O QUE AVALIAR?
Relativamente à primeira, seria uma análise das necessidades dos utilizadores para definir a disponibilidade de dados para produzir os indicadores estatísticos solicitados e identificar lacunas ao nível dos dados. A maioria das lacunas é provocada por uma falta de correspondência entre a procura e a oferta de dados ou entre produtos e resultados (a eficácia do sistema do ponto de vista do utilizador), isto é, lacunas em termos dos dados pretendidos e aquilo que está disponível/lacunas em termos de qualidade de dados disponíveis e do serviço prestado.
A avaliação também irá sublinhar os desempenhos do sistema de estatística (eficiência - capacidade/produtos) e apresentar os principais pontos fortes e fracos internos, assim como as ameaças externas que podem afectar o modo como o mesmo evolui e as oportunidades que devem ser aproveitadas. O sucesso será avaliado relativamente à situação de partida. Na verdade, para os países que já têm uma ENDE, a fase de apreciação equivale à fase de avaliação da anterior ENDE. Note-se que uma análise aprofundada da capacidade em matéria de estatística é crucial para a concepção de estratégias que ajudarão a reduzir as lacunas em dados e melhorar os resultados do sistema de estatística.
Uma avaliação útil utiliza as boas práticas e os valores de referência em comparação com as normas e quadros internacionais, consoante os casos. Há actualmente várias ferramentas disponíveis para os países avaliarem o seu SNE. Em 2017, a Parceria PARIS21 fez uma análise das avaliações internacionais e sobre a utilização das mesmas, que vai ser discutida nas secções adiante.
Especificamente, a avaliação deve conduzir a uma compreensão das seguintes dimensões:
·
Avaliação das exigências/necessidades em matéria de dados e da satisfação dos utilizadores
·
Avaliação do SNE
-
Capacidade
A preparação para a avaliação global obriga a uma análise aprofundada da documentação existente e das conclusões de outras avaliações anteriores. Haverá muito poucos países a iniciarem o planeamento estratégico a partir do zero (alguns países estão a projectar a sua segunda ENDE), e o objectivo será normalmente melhorar o sistema nacional de estatística que existir.
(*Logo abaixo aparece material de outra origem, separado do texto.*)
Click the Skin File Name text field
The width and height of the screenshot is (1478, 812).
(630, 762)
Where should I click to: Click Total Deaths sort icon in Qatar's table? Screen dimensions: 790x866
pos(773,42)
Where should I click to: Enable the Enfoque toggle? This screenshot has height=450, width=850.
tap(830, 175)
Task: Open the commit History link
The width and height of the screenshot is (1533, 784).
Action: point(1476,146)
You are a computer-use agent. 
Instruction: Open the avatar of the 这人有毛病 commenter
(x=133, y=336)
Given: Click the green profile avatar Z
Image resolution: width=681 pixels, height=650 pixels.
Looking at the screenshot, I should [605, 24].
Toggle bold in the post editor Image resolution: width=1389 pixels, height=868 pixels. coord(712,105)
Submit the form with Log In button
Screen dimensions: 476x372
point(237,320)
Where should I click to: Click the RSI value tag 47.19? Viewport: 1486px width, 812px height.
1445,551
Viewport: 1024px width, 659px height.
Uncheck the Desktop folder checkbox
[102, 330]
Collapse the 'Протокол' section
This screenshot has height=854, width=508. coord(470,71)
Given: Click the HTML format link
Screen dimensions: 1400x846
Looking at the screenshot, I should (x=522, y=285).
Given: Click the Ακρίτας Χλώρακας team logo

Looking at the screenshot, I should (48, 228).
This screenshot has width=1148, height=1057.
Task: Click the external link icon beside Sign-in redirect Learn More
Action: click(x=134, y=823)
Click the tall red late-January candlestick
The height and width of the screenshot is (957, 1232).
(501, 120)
A avaliação deverá começar por uma avaliação dos documentos estratégicos relevantes para identificar os domínios prioritários e os indicadores necessários. Estes documentos irão provavelmente incluir quadros de política de desenvolvimento nacional e as suas avaliações (p. ex., desenvolvimento sustentável, redução da pobreza, estratégias sectoriais e sub-nacionais), assim como documentos de política de desenvolvimento sub-regional e internacional (p. ex., Agenda 2030 para o Desenvolvimento Sustentável, acordos internacionais e relatórios de país sobre os ODS. Poderá também ser conveniente nesta fase consultar os documentos sobre políticas/programas dos doadores potenciais para o país.
A análise de todos os documentos relevantes, incluindo os relatórios existentes sobre a situação da estatística, dará uma primeira imagem geral do desenvolvimento da estatística no país. Qualquer análise eficaz do SNE deve ser realizada e apropriada pelo próprio país. Existem várias ferramentas internacionais para ajudar neste processo; este documento proporcionará orientações sobre a forma de as seleccionar.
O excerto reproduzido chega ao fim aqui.